**Directions:**
Copy out all of the entries below without any change.

**Data shown:**

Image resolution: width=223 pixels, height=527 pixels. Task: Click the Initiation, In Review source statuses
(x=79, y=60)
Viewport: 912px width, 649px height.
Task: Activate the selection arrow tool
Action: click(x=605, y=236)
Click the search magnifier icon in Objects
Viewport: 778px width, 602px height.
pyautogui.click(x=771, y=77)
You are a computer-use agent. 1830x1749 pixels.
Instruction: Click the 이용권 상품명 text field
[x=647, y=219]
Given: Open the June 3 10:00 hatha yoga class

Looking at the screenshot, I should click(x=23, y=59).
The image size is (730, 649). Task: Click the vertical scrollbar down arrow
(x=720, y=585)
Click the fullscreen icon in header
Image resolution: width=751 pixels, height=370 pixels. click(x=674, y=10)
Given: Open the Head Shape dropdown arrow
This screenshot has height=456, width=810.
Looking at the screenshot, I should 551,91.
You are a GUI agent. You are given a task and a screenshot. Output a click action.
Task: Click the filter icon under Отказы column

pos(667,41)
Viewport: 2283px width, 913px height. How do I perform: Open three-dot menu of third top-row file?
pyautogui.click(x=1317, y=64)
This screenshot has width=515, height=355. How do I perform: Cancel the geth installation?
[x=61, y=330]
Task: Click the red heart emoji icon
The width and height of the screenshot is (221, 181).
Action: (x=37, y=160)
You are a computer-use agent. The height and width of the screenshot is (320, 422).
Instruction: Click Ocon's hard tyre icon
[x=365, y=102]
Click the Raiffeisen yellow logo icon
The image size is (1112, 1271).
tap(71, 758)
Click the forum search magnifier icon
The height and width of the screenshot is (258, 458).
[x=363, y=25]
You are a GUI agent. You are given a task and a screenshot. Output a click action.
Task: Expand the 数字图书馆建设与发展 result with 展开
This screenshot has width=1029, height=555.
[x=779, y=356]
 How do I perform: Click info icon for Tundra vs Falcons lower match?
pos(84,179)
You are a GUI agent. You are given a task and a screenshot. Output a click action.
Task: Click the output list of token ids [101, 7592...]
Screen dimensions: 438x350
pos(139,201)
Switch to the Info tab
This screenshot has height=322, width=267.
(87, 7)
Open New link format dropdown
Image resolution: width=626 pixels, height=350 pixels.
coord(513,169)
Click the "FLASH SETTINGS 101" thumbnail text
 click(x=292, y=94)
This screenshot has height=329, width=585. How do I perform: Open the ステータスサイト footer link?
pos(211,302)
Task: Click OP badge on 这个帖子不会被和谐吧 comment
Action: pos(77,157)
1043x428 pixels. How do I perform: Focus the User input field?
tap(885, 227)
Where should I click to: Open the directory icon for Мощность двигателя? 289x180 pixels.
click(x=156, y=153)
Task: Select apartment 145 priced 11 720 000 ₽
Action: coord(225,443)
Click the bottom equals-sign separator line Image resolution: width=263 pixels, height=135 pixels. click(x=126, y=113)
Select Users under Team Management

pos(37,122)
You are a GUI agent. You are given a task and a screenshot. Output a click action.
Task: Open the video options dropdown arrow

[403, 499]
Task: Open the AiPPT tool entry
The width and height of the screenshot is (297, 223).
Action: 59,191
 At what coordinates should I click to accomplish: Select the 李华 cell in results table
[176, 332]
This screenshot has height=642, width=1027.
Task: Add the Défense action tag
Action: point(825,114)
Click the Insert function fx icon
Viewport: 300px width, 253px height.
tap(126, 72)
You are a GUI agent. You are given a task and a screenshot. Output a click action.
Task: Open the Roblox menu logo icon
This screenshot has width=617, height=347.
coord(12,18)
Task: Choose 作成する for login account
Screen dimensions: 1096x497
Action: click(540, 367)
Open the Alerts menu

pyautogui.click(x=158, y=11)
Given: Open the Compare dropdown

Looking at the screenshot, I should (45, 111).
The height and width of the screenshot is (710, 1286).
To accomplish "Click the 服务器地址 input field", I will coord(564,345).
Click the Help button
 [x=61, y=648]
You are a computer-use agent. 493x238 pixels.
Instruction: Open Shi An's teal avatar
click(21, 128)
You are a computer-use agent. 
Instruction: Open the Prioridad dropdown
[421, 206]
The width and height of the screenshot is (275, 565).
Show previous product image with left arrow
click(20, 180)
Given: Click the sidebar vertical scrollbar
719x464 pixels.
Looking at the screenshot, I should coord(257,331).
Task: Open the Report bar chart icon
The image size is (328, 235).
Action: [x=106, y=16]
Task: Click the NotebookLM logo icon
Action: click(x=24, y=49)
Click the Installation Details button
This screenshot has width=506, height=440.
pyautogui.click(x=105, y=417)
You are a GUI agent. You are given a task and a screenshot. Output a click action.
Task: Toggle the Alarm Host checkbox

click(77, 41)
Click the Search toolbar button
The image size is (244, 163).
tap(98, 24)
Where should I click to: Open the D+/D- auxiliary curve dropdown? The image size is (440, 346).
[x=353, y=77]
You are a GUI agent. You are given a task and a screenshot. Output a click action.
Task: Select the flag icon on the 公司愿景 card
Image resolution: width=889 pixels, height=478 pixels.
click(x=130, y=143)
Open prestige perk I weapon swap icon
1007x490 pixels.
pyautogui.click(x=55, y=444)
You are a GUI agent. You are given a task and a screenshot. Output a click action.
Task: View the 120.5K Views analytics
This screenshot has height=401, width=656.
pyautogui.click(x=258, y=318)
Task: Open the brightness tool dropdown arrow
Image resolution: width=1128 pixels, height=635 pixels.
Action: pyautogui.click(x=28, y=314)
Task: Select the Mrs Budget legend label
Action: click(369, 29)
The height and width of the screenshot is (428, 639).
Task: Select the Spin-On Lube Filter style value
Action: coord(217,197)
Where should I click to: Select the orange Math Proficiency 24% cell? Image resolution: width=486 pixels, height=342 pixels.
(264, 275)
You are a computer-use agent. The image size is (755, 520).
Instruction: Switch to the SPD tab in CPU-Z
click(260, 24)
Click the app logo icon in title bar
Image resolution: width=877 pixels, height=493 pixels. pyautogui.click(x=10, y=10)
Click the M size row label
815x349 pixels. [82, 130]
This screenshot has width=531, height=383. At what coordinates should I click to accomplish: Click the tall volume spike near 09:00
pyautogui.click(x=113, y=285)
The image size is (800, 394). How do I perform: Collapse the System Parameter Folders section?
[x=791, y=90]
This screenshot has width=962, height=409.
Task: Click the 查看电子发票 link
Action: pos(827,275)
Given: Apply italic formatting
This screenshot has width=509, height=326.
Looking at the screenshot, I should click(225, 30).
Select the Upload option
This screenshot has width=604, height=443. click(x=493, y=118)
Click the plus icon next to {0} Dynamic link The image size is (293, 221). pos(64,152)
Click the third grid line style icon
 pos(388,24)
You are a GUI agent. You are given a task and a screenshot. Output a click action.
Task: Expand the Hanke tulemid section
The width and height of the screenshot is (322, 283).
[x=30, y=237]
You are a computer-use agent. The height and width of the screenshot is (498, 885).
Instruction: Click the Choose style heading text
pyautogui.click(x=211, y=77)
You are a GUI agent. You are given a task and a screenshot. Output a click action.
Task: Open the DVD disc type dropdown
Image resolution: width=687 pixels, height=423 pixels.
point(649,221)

**Solution:**
Image resolution: width=223 pixels, height=527 pixels. Task: Click the Initiation, In Review source statuses
(x=79, y=60)
Viewport: 912px width, 649px height.
Task: Activate the selection arrow tool
Action: click(x=605, y=236)
Click the search magnifier icon in Objects
Viewport: 778px width, 602px height.
pyautogui.click(x=771, y=77)
You are a computer-use agent. 1830x1749 pixels.
Instruction: Click the 이용권 상품명 text field
[x=647, y=219]
Given: Open the June 3 10:00 hatha yoga class

Looking at the screenshot, I should click(x=23, y=59).
The image size is (730, 649). Task: Click the vertical scrollbar down arrow
(x=720, y=585)
Click the fullscreen icon in header
Image resolution: width=751 pixels, height=370 pixels. click(x=674, y=10)
Given: Open the Head Shape dropdown arrow
This screenshot has height=456, width=810.
Looking at the screenshot, I should 551,91.
You are a GUI agent. You are given a task and a screenshot. Output a click action.
Task: Click the filter icon under Отказы column

pos(667,41)
Viewport: 2283px width, 913px height. How do I perform: Open three-dot menu of third top-row file?
pyautogui.click(x=1317, y=64)
This screenshot has width=515, height=355. How do I perform: Cancel the geth installation?
[x=61, y=330]
Task: Click the red heart emoji icon
The width and height of the screenshot is (221, 181).
Action: (x=37, y=160)
You are a computer-use agent. The height and width of the screenshot is (320, 422).
Instruction: Click Ocon's hard tyre icon
[x=365, y=102]
Click the Raiffeisen yellow logo icon
The image size is (1112, 1271).
tap(71, 758)
Click the forum search magnifier icon
The height and width of the screenshot is (258, 458).
[x=363, y=25]
You are a GUI agent. You are given a task and a screenshot. Output a click action.
Task: Expand the 数字图书馆建设与发展 result with 展开
This screenshot has width=1029, height=555.
[x=779, y=356]
 How do I perform: Click info icon for Tundra vs Falcons lower match?
pos(84,179)
You are a GUI agent. You are given a task and a screenshot. Output a click action.
Task: Click the output list of token ids [101, 7592...]
Screen dimensions: 438x350
pos(139,201)
Switch to the Info tab
This screenshot has height=322, width=267.
(87, 7)
Open New link format dropdown
Image resolution: width=626 pixels, height=350 pixels.
coord(513,169)
Click the "FLASH SETTINGS 101" thumbnail text
 click(x=292, y=94)
This screenshot has height=329, width=585. How do I perform: Open the ステータスサイト footer link?
pos(211,302)
Task: Click OP badge on 这个帖子不会被和谐吧 comment
Action: pos(77,157)
1043x428 pixels. How do I perform: Focus the User input field?
tap(885, 227)
Where should I click to: Open the directory icon for Мощность двигателя? 289x180 pixels.
click(x=156, y=153)
Task: Select apartment 145 priced 11 720 000 ₽
Action: coord(225,443)
Click the bottom equals-sign separator line Image resolution: width=263 pixels, height=135 pixels. click(x=126, y=113)
Select Users under Team Management

pos(37,122)
You are a GUI agent. You are given a task and a screenshot. Output a click action.
Task: Open the video options dropdown arrow

[403, 499]
Task: Open the AiPPT tool entry
The width and height of the screenshot is (297, 223).
Action: 59,191
 At what coordinates should I click to accomplish: Select the 李华 cell in results table
[176, 332]
This screenshot has height=642, width=1027.
Task: Add the Défense action tag
Action: point(825,114)
Click the Insert function fx icon
Viewport: 300px width, 253px height.
tap(126, 72)
You are a GUI agent. You are given a task and a screenshot. Output a click action.
Task: Open the Roblox menu logo icon
This screenshot has width=617, height=347.
coord(12,18)
Task: Choose 作成する for login account
Screen dimensions: 1096x497
Action: click(540, 367)
Open the Alerts menu

pyautogui.click(x=158, y=11)
Given: Open the Compare dropdown

Looking at the screenshot, I should (45, 111).
The height and width of the screenshot is (710, 1286).
To accomplish "Click the 服务器地址 input field", I will coord(564,345).
Click the Help button
 [x=61, y=648]
You are a computer-use agent. 493x238 pixels.
Instruction: Open Shi An's teal avatar
click(21, 128)
You are a computer-use agent. 
Instruction: Open the Prioridad dropdown
[421, 206]
The width and height of the screenshot is (275, 565).
Show previous product image with left arrow
click(20, 180)
Given: Click the sidebar vertical scrollbar
719x464 pixels.
Looking at the screenshot, I should coord(257,331).
Task: Open the Report bar chart icon
The image size is (328, 235).
Action: [x=106, y=16]
Task: Click the NotebookLM logo icon
Action: click(x=24, y=49)
Click the Installation Details button
This screenshot has width=506, height=440.
pyautogui.click(x=105, y=417)
You are a GUI agent. You are given a task and a screenshot. Output a click action.
Task: Toggle the Alarm Host checkbox

click(77, 41)
Click the Search toolbar button
The image size is (244, 163).
tap(98, 24)
Where should I click to: Open the D+/D- auxiliary curve dropdown? The image size is (440, 346).
[x=353, y=77]
You are a GUI agent. You are given a task and a screenshot. Output a click action.
Task: Select the flag icon on the 公司愿景 card
Image resolution: width=889 pixels, height=478 pixels.
click(x=130, y=143)
Open prestige perk I weapon swap icon
1007x490 pixels.
pyautogui.click(x=55, y=444)
You are a GUI agent. You are given a task and a screenshot. Output a click action.
Task: View the 120.5K Views analytics
This screenshot has height=401, width=656.
pyautogui.click(x=258, y=318)
Task: Open the brightness tool dropdown arrow
Image resolution: width=1128 pixels, height=635 pixels.
Action: pyautogui.click(x=28, y=314)
Task: Select the Mrs Budget legend label
Action: click(369, 29)
The height and width of the screenshot is (428, 639).
Task: Select the Spin-On Lube Filter style value
Action: coord(217,197)
Where should I click to: Select the orange Math Proficiency 24% cell? Image resolution: width=486 pixels, height=342 pixels.
(264, 275)
You are a computer-use agent. The image size is (755, 520).
Instruction: Switch to the SPD tab in CPU-Z
click(260, 24)
Click the app logo icon in title bar
Image resolution: width=877 pixels, height=493 pixels. pyautogui.click(x=10, y=10)
Click the M size row label
815x349 pixels. [82, 130]
This screenshot has width=531, height=383. At what coordinates should I click to accomplish: Click the tall volume spike near 09:00
pyautogui.click(x=113, y=285)
The image size is (800, 394). How do I perform: Collapse the System Parameter Folders section?
[x=791, y=90]
This screenshot has width=962, height=409.
Task: Click the 查看电子发票 link
Action: pos(827,275)
Given: Apply italic formatting
This screenshot has width=509, height=326.
Looking at the screenshot, I should click(225, 30).
Select the Upload option
This screenshot has width=604, height=443. click(x=493, y=118)
Click the plus icon next to {0} Dynamic link The image size is (293, 221). pos(64,152)
Click the third grid line style icon
 pos(388,24)
You are a GUI agent. You are given a task and a screenshot. Output a click action.
Task: Expand the Hanke tulemid section
The width and height of the screenshot is (322, 283).
[x=30, y=237]
You are a computer-use agent. The height and width of the screenshot is (498, 885).
Instruction: Click the Choose style heading text
pyautogui.click(x=211, y=77)
You are a GUI agent. You are given a task and a screenshot. Output a click action.
Task: Open the DVD disc type dropdown
Image resolution: width=687 pixels, height=423 pixels.
point(649,221)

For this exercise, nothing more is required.